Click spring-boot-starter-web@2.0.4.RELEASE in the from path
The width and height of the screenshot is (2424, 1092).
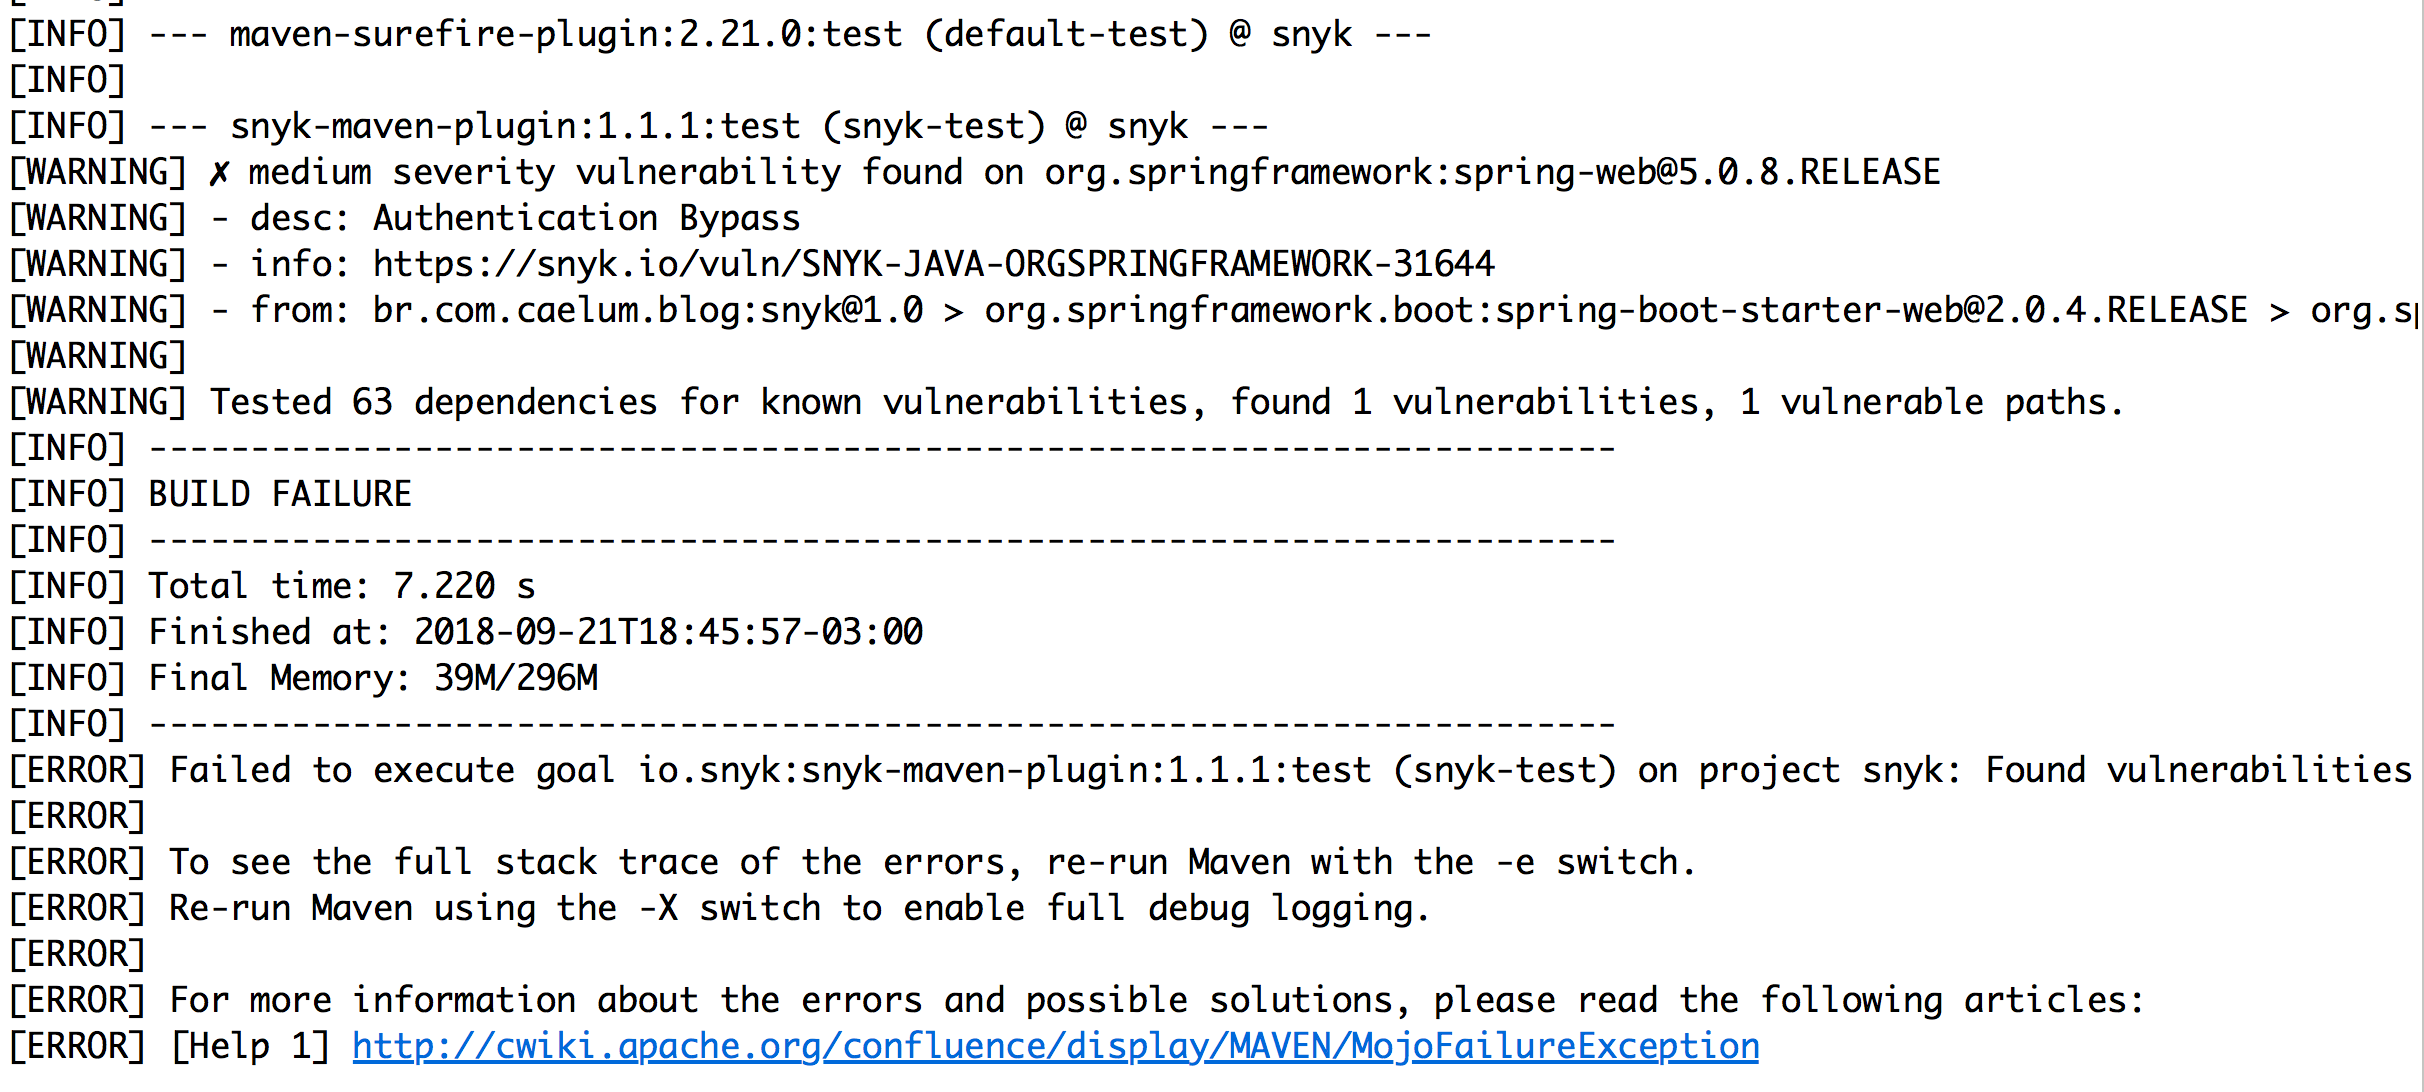point(1615,310)
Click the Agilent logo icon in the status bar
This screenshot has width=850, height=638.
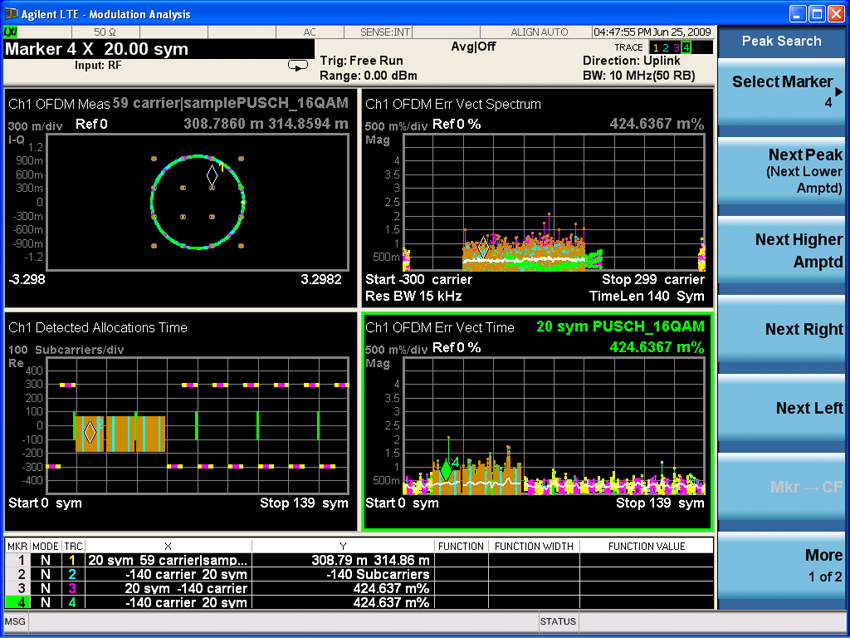[x=11, y=32]
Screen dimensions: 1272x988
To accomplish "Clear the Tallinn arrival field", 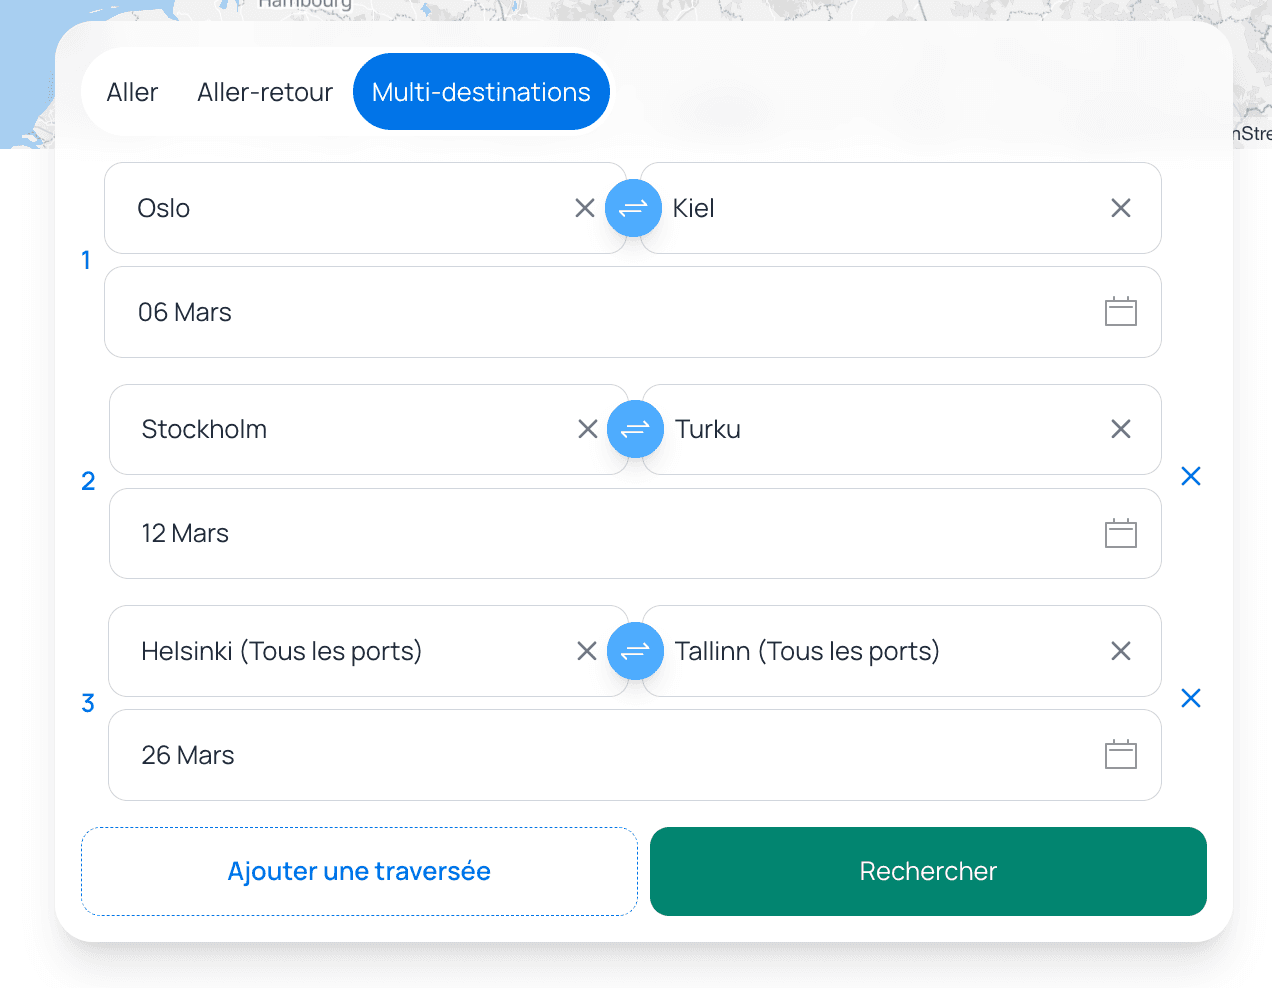I will tap(1121, 651).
======
▶ [What you are asked to do] Looking through the listing above, state how many of its lines contain the string "Click". Write only the number.

▶ [Written answer] 2